The cross-party Home Affairs Committee, which scrutinises the work of the Home Office and its associated bodies, has reached a sobering conclusion: “the Macpherson report’s overall aim of the elimination of racist prejudice and disadvantage and the demonstration of fairness in all aspects of policing has still not been met twenty-two years on, and we have identified areas where too little progress has been made because of a lack of focus and accountability on issues of race… commitments have been made in the past that were then not delivered. This time needs to be different or confidence may be permanently undermined.”



What now?


One of the popular protest phrases that came from the US following the continuing spate of murders of Black civilians by police officers is “abolish the police.” While this phrase sparks controversy, it’s worth understanding what it means: the acknowledgement that just reforming policing is not enough and that systems must be radically transformed so that the police are no longer required to exist as an institution.


One example of why people are calling for such an approach is the continued over-policing of Black communities – in the last year, among ethnic minorities (excluding white minorities), Black people were often the most over-represented throughout stages of the criminal justice system. The statistics become even more staggering when looking at children in the criminal justice system: although just 5% of children in the UK are Black, they make up 30% of the child prison population.


The decades-old call for abolition was spearheaded by scholars and educators such as Angela Davis and Mariame Kaba. Check out this video for a fuller explanation of how it differs from solely reforming or defunding the police. Some of the tenets of abolition include:

  • defunding the police in order to invest that money directly into programmes for local communities, like Reclaim the Block in Minneapolis; 

  • divesting power from the police to specialists who are trained in areas the police currently have responsibility for, such as welfare checks; and

  • decriminalising things that are currently considered a criminal offence but are not inherently unsafe, like certain kinds of drug use - we’re currently seeing examples of this around the world through the decriminalisation of marijuana. 


What’s key about abolition is that at its core, there is both hope and imagination. 


There’s hope in the sense of something we put effort into as a practice and a discipline. Kelly Hayes and Mariame Kaba write that “Sometimes we expect the energy and feelings that we need in order to build movements amid crisis to flow naturally as though they were embedded in our personalities. That is the influence of individualism. Just as patience is a practice, rather than a feeling, hope and grief are not simply things we feel but things we enact in the world.”
★ ★ ★
**Exercise instructions:** Edit the passage on policing: write it out again starting at "The decades-old call" and ending at "decriminalisation of marijuana.", with "programmes" swapped for "programs". The listing below was taken from a different source than the passage on policing.

**Stored records:**
★ ★ ★
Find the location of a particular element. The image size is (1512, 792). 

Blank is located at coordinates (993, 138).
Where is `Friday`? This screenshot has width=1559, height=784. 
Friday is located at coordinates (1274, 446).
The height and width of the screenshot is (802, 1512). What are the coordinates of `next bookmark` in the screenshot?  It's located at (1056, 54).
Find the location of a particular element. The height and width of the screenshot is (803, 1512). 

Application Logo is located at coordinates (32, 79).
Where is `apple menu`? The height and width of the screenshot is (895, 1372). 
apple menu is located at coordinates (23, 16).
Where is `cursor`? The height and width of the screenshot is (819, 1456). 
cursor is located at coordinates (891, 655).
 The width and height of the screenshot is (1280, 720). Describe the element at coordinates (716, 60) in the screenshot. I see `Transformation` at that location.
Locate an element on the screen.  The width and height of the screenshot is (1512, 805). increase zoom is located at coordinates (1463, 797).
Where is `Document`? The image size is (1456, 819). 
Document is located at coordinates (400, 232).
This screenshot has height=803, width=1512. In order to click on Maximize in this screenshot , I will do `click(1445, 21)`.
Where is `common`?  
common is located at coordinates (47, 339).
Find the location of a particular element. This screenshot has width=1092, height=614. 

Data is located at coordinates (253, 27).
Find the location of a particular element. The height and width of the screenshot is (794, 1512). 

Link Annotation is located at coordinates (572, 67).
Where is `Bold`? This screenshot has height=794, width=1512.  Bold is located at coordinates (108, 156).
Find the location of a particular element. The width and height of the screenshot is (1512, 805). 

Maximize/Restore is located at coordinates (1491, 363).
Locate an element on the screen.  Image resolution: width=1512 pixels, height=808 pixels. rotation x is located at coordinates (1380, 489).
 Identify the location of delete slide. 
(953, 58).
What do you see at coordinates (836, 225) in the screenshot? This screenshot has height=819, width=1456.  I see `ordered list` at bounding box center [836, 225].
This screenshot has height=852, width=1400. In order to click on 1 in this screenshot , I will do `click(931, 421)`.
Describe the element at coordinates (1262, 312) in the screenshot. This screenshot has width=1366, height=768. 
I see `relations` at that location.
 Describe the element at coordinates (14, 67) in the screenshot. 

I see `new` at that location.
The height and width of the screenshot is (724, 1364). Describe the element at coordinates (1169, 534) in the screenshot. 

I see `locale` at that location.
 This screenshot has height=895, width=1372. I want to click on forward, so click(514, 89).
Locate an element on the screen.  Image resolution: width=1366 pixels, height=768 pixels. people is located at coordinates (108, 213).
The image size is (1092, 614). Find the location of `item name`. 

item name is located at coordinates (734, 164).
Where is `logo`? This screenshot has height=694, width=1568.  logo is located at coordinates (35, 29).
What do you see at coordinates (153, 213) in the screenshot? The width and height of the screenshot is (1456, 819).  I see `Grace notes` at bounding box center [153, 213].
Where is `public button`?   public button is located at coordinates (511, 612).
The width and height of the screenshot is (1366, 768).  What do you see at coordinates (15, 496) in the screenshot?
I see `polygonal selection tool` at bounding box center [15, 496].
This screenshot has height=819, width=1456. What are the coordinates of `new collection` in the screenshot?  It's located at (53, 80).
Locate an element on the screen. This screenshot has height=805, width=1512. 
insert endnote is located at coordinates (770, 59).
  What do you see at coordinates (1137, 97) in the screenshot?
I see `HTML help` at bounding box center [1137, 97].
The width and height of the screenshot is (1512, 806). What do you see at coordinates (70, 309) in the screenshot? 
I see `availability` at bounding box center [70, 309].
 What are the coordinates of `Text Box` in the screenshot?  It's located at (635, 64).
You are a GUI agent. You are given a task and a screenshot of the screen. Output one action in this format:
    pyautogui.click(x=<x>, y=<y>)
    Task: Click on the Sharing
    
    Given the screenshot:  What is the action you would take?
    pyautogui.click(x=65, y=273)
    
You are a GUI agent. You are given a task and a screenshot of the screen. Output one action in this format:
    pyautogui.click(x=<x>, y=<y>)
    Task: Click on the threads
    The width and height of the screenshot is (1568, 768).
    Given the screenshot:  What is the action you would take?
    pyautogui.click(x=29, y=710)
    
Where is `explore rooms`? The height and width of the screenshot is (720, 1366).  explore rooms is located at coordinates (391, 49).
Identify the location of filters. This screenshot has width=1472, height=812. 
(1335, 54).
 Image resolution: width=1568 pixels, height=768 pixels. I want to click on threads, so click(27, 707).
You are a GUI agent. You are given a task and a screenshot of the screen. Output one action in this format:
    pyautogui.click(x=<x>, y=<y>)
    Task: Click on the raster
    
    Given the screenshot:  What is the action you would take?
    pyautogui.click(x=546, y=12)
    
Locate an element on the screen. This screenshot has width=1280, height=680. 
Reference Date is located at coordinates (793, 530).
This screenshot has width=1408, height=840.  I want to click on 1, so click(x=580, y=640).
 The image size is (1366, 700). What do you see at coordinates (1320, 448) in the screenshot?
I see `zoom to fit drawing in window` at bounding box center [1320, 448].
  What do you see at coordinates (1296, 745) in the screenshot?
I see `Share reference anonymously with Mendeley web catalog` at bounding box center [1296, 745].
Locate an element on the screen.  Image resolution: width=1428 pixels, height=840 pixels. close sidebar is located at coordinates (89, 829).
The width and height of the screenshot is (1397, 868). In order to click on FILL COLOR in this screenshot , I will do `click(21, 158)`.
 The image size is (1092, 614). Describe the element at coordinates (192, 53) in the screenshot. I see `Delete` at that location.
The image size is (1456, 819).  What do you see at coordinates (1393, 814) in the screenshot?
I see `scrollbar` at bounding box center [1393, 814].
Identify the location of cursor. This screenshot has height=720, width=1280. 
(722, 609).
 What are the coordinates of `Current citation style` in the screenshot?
★ ★ ★
**Solution for this exercise:**
The decades-old call for abolition was spearheaded by scholars and educators such as Angela Davis and Mariame Kaba. Check out this video for a fuller explanation of how it differs from solely reforming or defunding the police. Some of the tenets of abolition include:

  • defunding the police in order to invest that money directly into programs for local communities, like Reclaim the Block in Minneapolis; 

  • divesting power from the police to specialists who are trained in areas the police currently have responsibility for, such as welfare checks; and

  • decriminalising things that are currently considered a criminal offence but are not inherently unsafe, like certain kinds of drug use - we’re currently seeing examples of this around the world through the decriminalisation of marijuana.